THE RECORDS section start
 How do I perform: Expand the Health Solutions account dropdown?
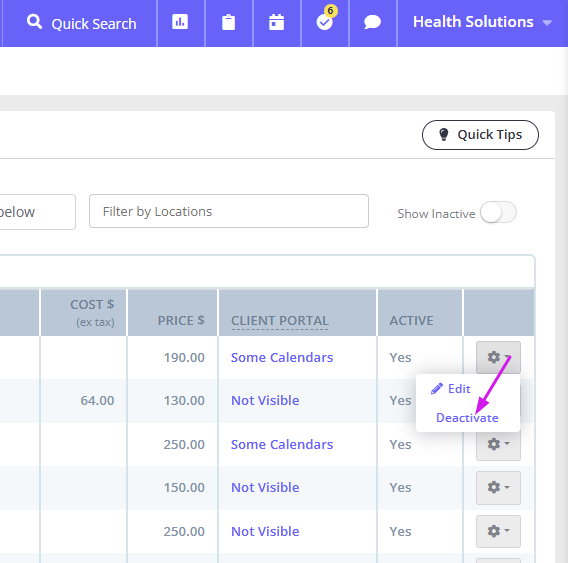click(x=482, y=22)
THE RECORDS section end
THE RECORDS section start
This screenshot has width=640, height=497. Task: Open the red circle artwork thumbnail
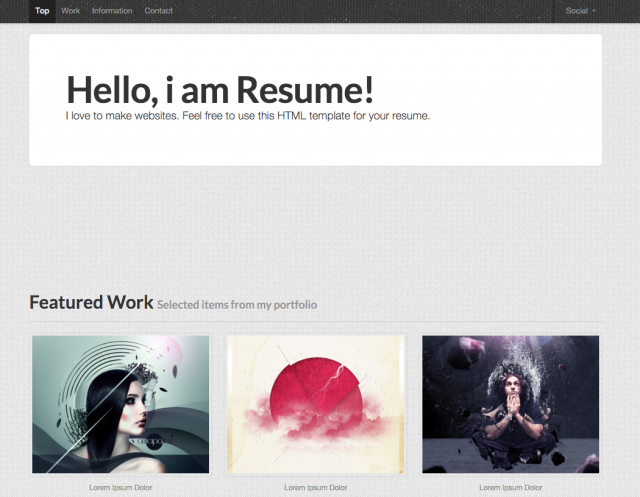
THE RECORDS section end
THE RECORDS section start
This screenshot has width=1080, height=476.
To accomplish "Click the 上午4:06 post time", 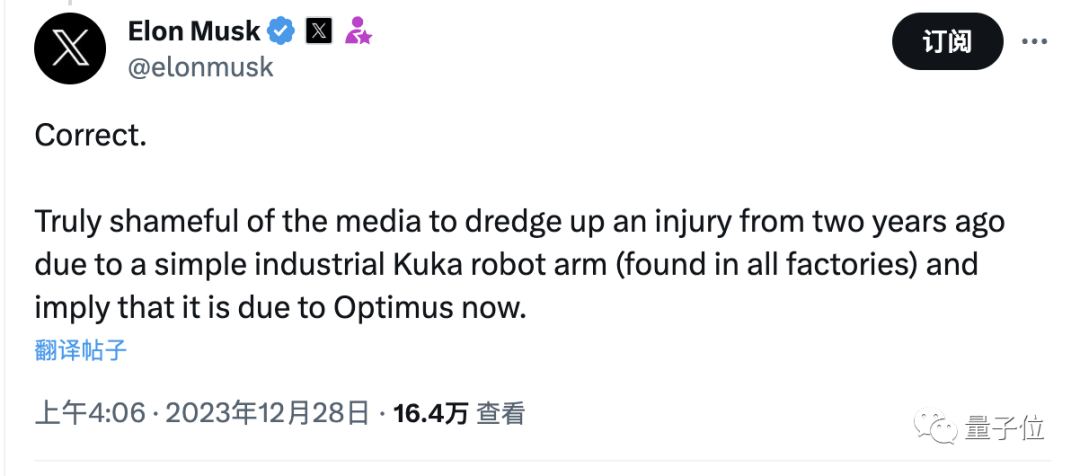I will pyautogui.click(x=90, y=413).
THE RECORDS section end
**TASK INSTRUCTIONS**
Copy out every line above where "This" is present.

**COMPLETED TASK**
This screenshot has width=640, height=497. Task: Open the red circle artwork thumbnail
This screenshot has width=1080, height=476.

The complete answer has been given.